Despite ongoing concern around generative artificial intelligence replacing artists and writers, I foster a more optimistic view–and I'm not alone. I see a future in which humans will leverage generative A.I. to increase their productivity, automating the boring parts of the work, so they can focus on the creative process.
Beyond augmenting creative output, for the moviemaking industry, harnessing the power of A.I. also translates into lower budgets and shorter post-production time–a huge win for film producers, especially those leading smaller productions like Everything, Everywhere, All At Once.
The film was the big winner of this year's awards season, snatching SAG, BAFTA, and Golden Globes wins, as well as a whopping seven Academy Awards, including Best Picture, Best Director, and Best Actress. While the movie is said to be the herald of a new dawn for Hollywood, one that celebrates diversity and the Asian community, EEAAO has also ushered in another big change for the movie industry: the use of A.I. to deliver better and more cost-effective visual effects.
While recent developments in A.I.-powered chatbots have taken the Internet by storm, another Large Language Model (LLM) is quietly revolutionizing filmmaking. Generative diffusion models are unlocking powerful image creation and editing tools, enhancing the creativity of visual effects artists, and delivering a new era of movie magic. Diffusion models observe billions of images and learn various elements to produce new ones, extend an existing image beyond its boundaries, transfer style, and create entirely new images based on the text that you would find in metadata.
In the case of EEAAO, a small team of visual effects artists was tasked with creating a multiverse against tight deadlines, leading them to rely on A.I. tools to automate tedious aspects of editing. Editors used a popular suite of A.I. “magic tools” from Runway, an A.I. content creation startup and one of the researchers behind Stable Diffusion, to create a video that would have been too costly and time-consuming to produce on a movie set or as a CGI effect. For one scene specifically, a VFX artist used a rotoscoping tool to get a quick, clean cut of rocks moving through sand as dust swirled around the shot. Days’ worth of painstaking work was slashed to mere minutes. The result? Oscar-quality moviemaking magic.

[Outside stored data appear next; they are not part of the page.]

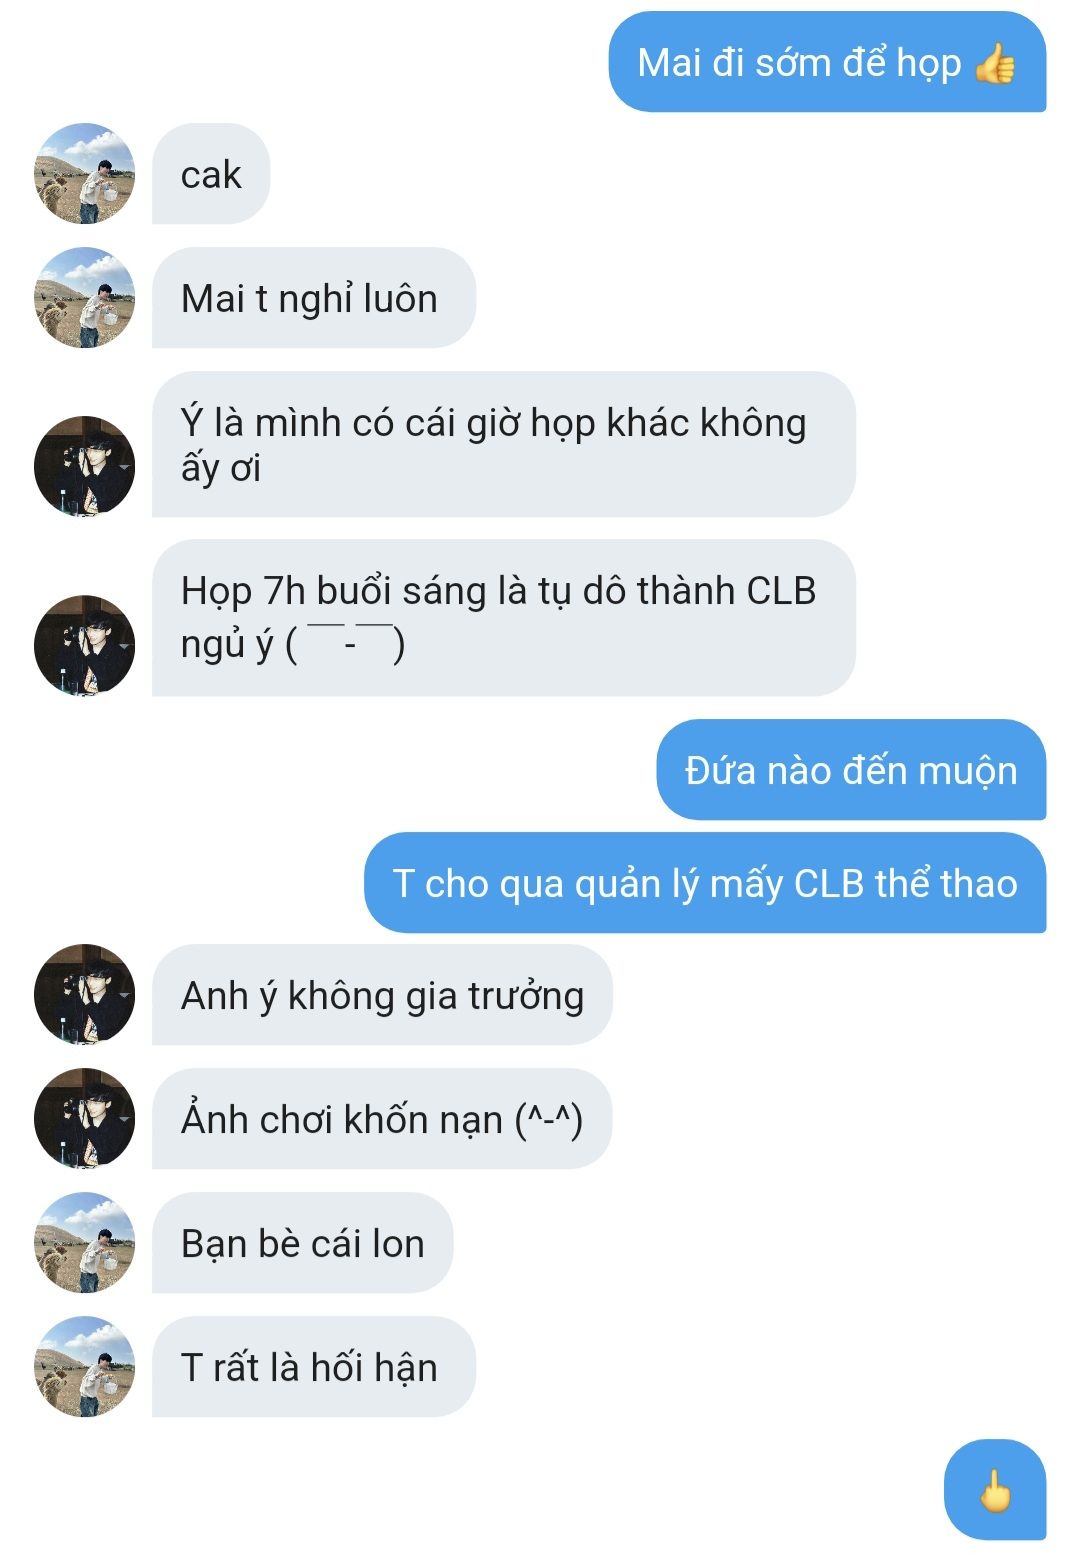
Task: Open the avatar next to "Mai t nghỉ luôn"
Action: pyautogui.click(x=85, y=298)
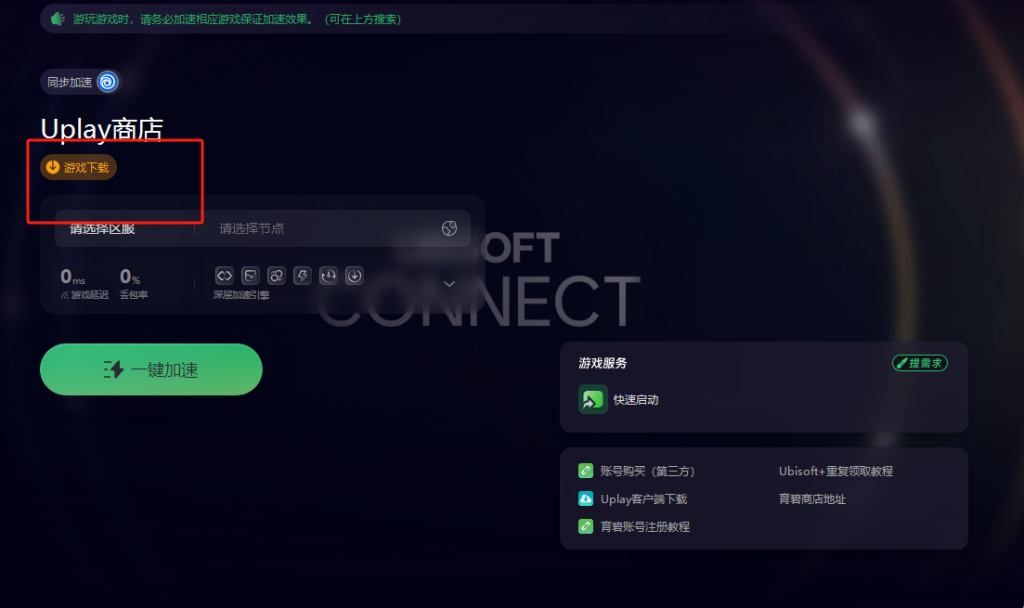Open 育碧账号注册教程 link
Image resolution: width=1024 pixels, height=608 pixels.
click(645, 526)
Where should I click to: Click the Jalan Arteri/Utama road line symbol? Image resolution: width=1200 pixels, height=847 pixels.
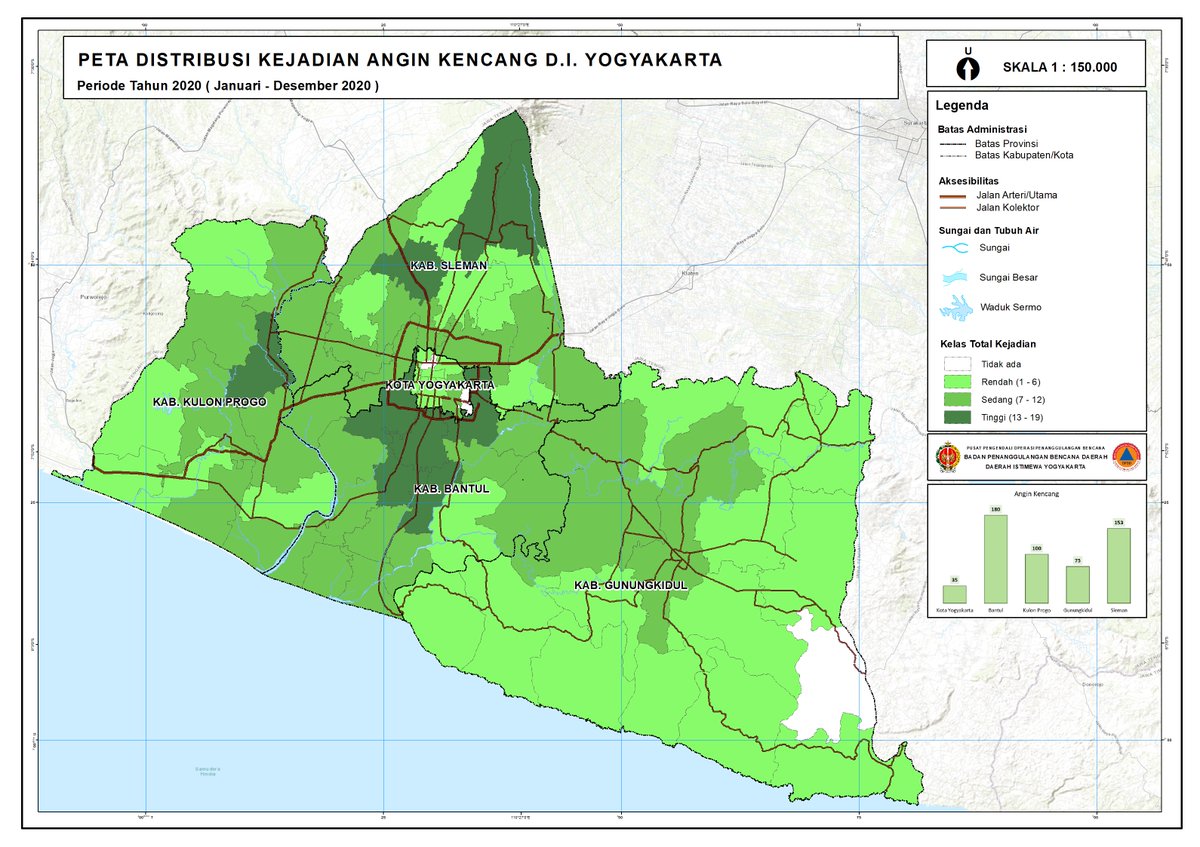coord(951,196)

There is a swell of innovative startups in the space helping filmmakers bring their visions to life in exciting new ways. Metaphysic harnesses generative A.I. to create photorealistic video, and will soon be used to help Tom Hanks and Robin Wright portray younger characters through de-aging with high-fidelity quality than previous attempts–more Harrison Ford in the latest Indiana Jones than Jeff Bridges in the Tron sequel some years back. Synthesia helps anyone with a computer to create professional videos (for corporate training, product marketing, and educational purposes) with simple text prompts covering 120 languages, with no cinematic degree required.
Krikey, a startup led by a sisters' duo, uses generative A.I. to make it easier for creators to breathe life into animations, helping them automate character motion. One of the best things about this tool is that artists can choose to create a video with custom 3D avatars provided by the tool (including body and hand motions, facial expressions, 3D backgrounds, and camera angles) or export a "skeleton animation" file and apply it to their own characters with a couple of clicks. This ensures that studios and gaming companies can protect their intellectual property, which is never shared with Krikey. The company also offers a “Canva-like” app, that makes it easier for anyone to create animation movies with just a few clicks–a welcome break for corporate and educational video producers.

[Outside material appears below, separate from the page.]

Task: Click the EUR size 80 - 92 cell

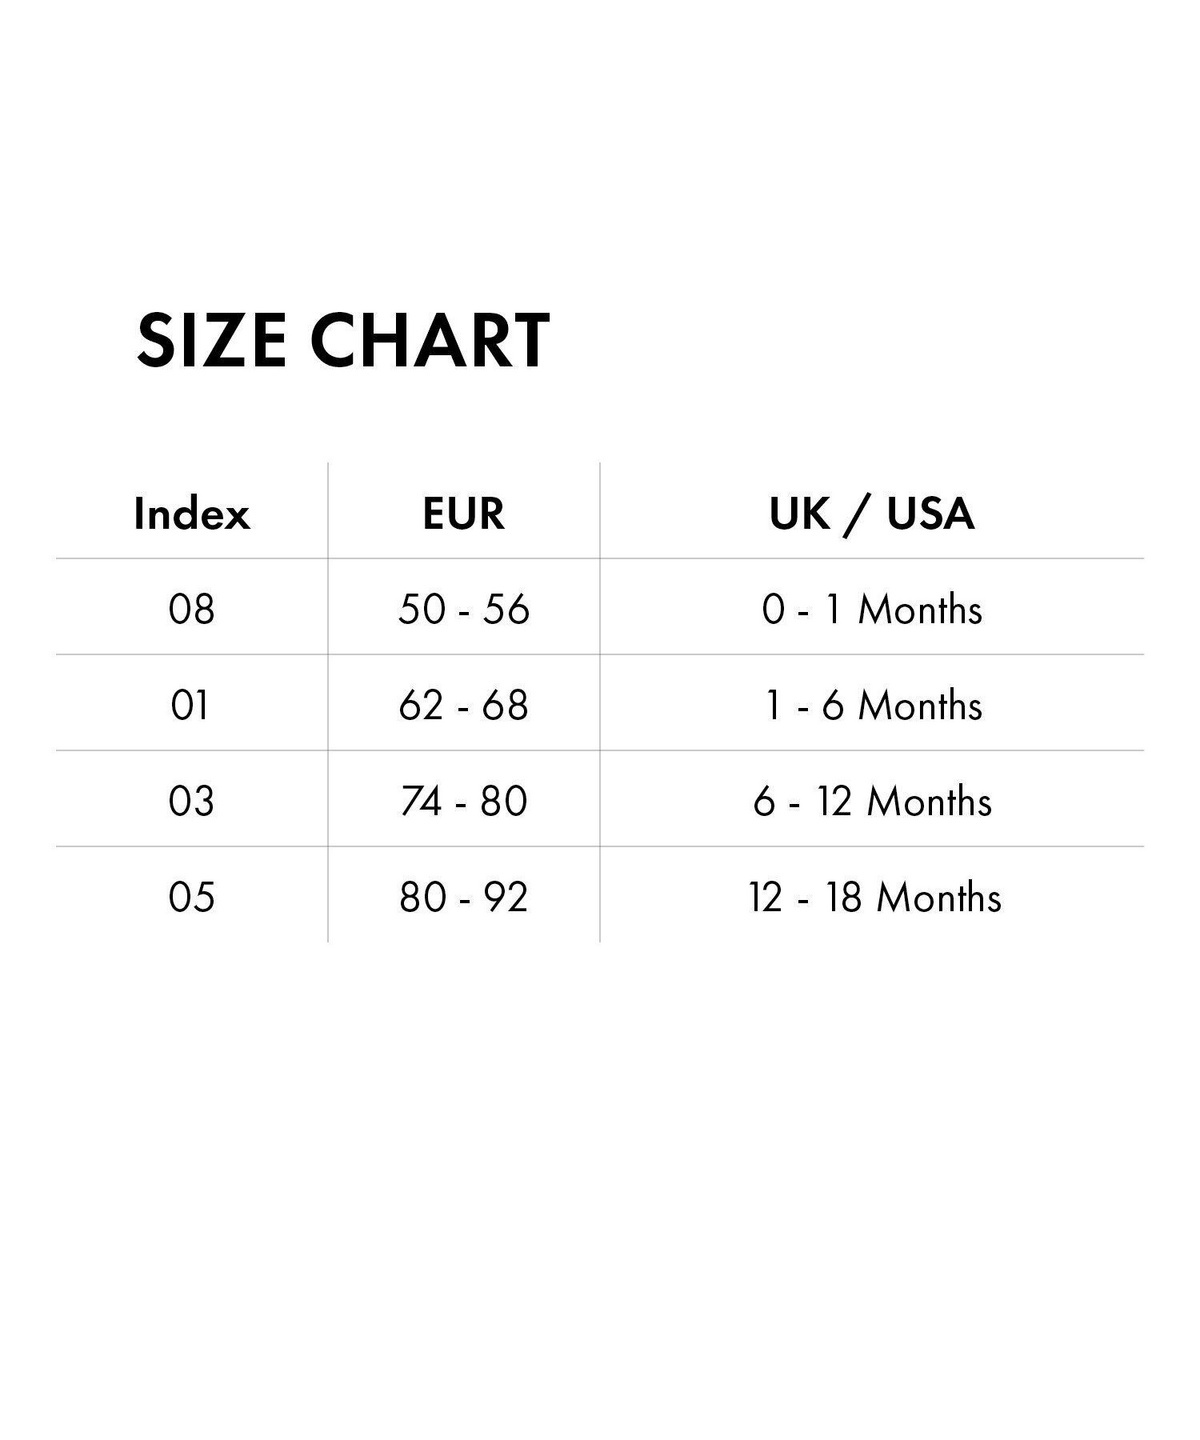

The possibilities are endless. Composition, stylization, inpainting, motion tracking, you name it– A.I. can make it all easier, quicker, and painless for creators, freeing them to focus on idea concepts and to deliver on faster iterations. Existing footage of a train moving out of a station can be transformed into a clay animation. Images of a man running on snow can be recomposed to look like he is running on the surface of Mars. Aerial footage of a city mock-up built with Legos can be rendered to look like a real, vibrant cityscape at dawn. A model walking the runway can have her real hair color masked to match her dress. All of these can now be generated in seconds, following simple text or image prompts, and retaining high quality and flexibility.
As more models and refining tools hit the market and interest grows, we will require enormous computing power to sustain and scale them–an exemplar use of the power of the cloud. The first version of Stable Diffusion started with 100,000 GB worth of training images and labels to generate an image in only 5.6 seconds. Today, new releases have cut that time to 0.9 seconds while also adding functionalities that upscale image resolution and infer depth information.
We can all rejoice in the triumph of EEAAO, the first big hit for A.I. As more studios, editors, and artists embrace A.I. tools, these will be democratized and help unlock the potential of amateur filmmakers everywhere. One thing is for certain: Those cat videos the Internet loves so much are about to become way more interesting.
Howard Wright is the VP and Global Head of Startups at AWS.
The opinions expressed in Fortune.com commentary pieces are solely the views of their authors and do not necessarily reflect the opinions and beliefs of Fortune.